Circular guéridon with lion head motifs

Chased and gilt bronze, Belgian Petit Granit marble

Probably Russia

Probably Russia, Circular guéridon with lion heads, beginning of the 19th century

Height: 79 cm – 31 inches Diameter: 78 cm – 30 3⁄4 inches

description

A Russian guéridon

This tripod guéridon belongs to a group of objects that perfectly illustrates the Russian aristocratic taste for gilt-bronze furniture at the turn of the 18th and 19th centuries. Probably produced in Russia in the early years of the 19th century, it reflects the rapid assimilation and reinterpretation of a typology that had emerged in Paris during the final decades of the Ancien Régime and continued to develop under the Consulate and the Empire.
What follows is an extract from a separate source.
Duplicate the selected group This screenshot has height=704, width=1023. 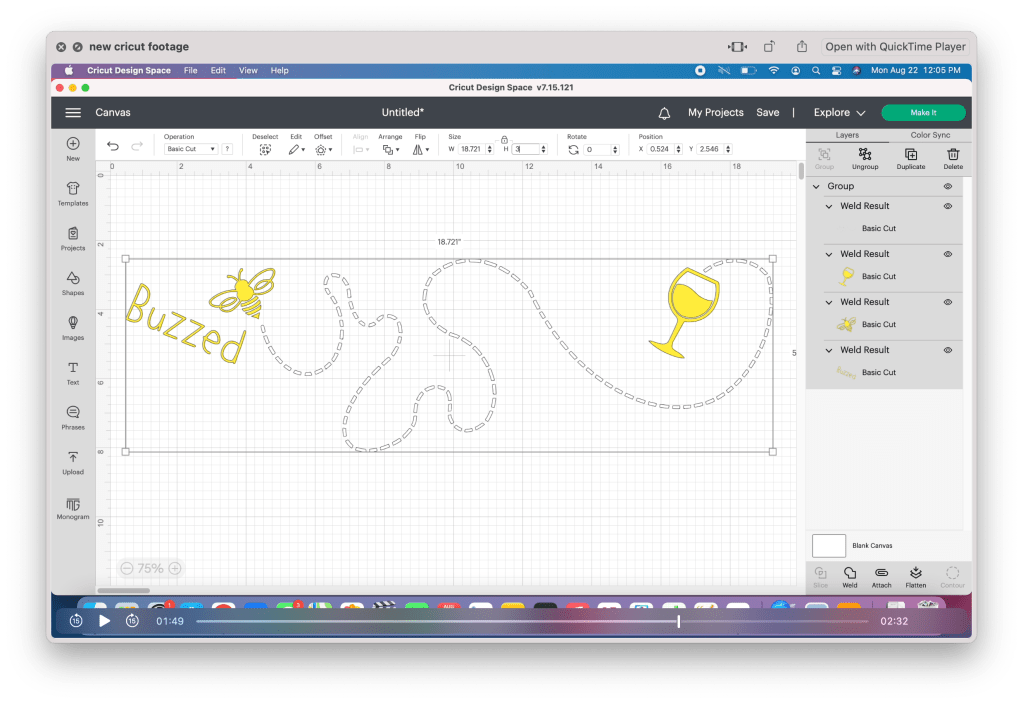click(x=910, y=158)
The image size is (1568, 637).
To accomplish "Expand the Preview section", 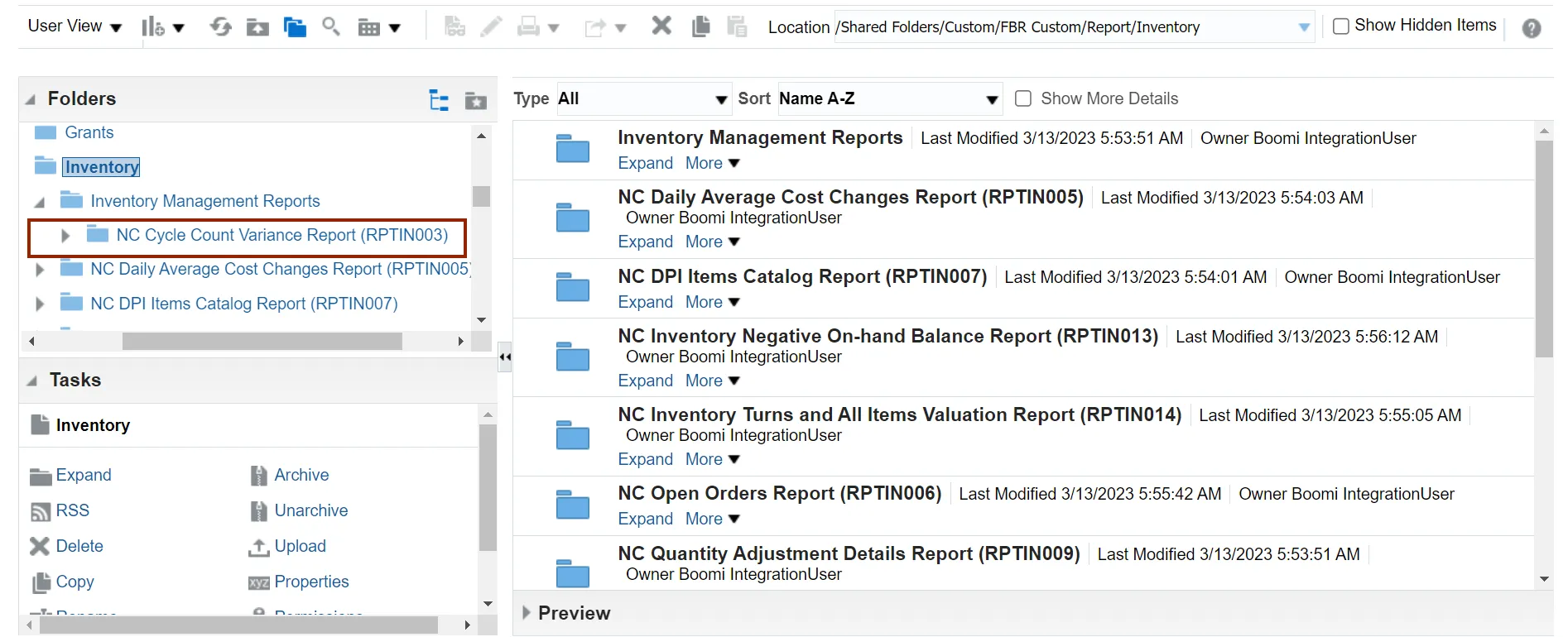I will (x=527, y=613).
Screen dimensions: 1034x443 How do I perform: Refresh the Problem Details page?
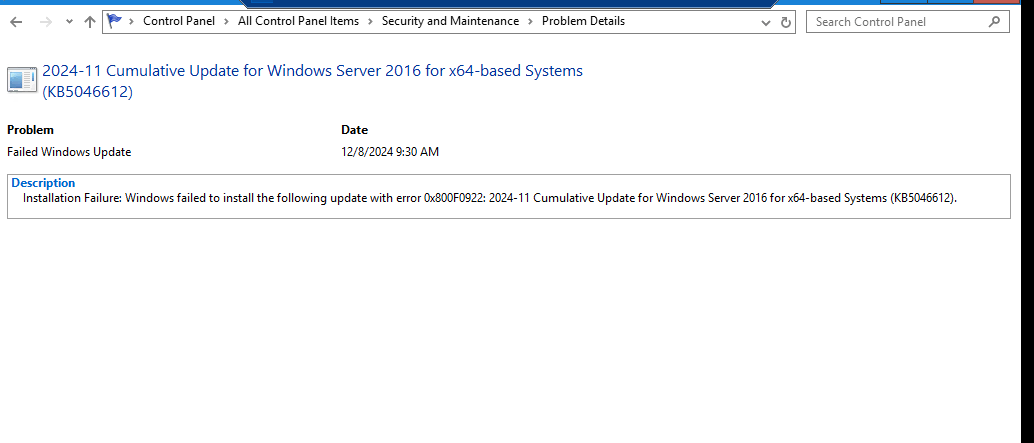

In Russia, guéridons of this type enjoyed particular favor within courtly and aristocratic interiors. Their compact scale, tripod structure and circular top made them ideally suited to reception rooms, libraries and private apartments, where they functioned both as supports for precious objects and as autonomous decorative statements. The use of lion heads holding rings, combined with a vocabulary of acanthus leaves, guilloché friezes and clawed feet, resonates strongly with the Neoclassical taste promoted at the Russian court from the reign of Catherine II onward, and continued under Paul I and Alexander I. These motifs, drawn from antiquity and associated with strength, authority and order, were especially appreciated in the context of imperial representation.



A well appreciated model

The model is well documented through a corpus of closely related examples preserved in major European collections. A tripod guéridon adorned with lion heads in the Mobilier national in Paris (inv. GME 17783) offers the most direct parallel in terms of structure and ornamental vocabulary. Comparable examples are also recorded in the former Marie H. Ankeny collection and at the Château de Malmaison, where a related guéridon has long been preserved in the library. Further comparisons can be drawn with guéridons formerly in the collections of Jacques Doucet and Madame Pierre Schlumberger, as well as with an important example from the former collection of the Duke and Duchess of Windsor, now in the collections of the Château de Versailles. The recurrence of this typology across both Russian and Western European collections testifies to its broad appeal and to the intense circulation of models around 1800.



Gilt bronze in late-18th-century Russia

The present guéridon must also be understood within the broader context of the development of gilt bronze in Russia at the end of the 18th century. From the 1760s onward, the Russian court actively sought to reduce dependence on imported luxury goods by structuring local production. The establishment of specialized workshops in Saint Petersburg, the creation of a class of bronze casting and chasing at the Imperial Academy of Arts in 1769, and the founding of the Imperial Bronze Factory in 1778 all contributed to the rapid rise of a highly skilled generation of Russian bronziers. While early production closely followed European, and particularly French, models, Russian workshops progressively developed a more restrained and sober interpretation of Neoclassical forms.

In contrast to many contemporary Parisian productions, Russian gilt bronzes of this period tend toward greater clarity of structure and a more controlled use of ornament. The decorative elements are subordinated to the legibility of the form, and the bronze itself becomes the principal expressive medium. This tendency is clearly visible in Russian guéridons produced around 1800, where the balance of the tripod base, the disciplined rhythm of the ornament and the careful articulation of the metal structure reflect a distinctive local sensibility.



Through its form, ornament and material, this guéridon stands as a refined example of the Russian adaptation of a widely disseminated European model. It illustrates both the sophistication of Russian taste at the turn of the century and the high level attained by gilt-bronze production in Saint Petersburg, at a moment when Russian workshops had fully integrated international influences while asserting their own aesthetic identity.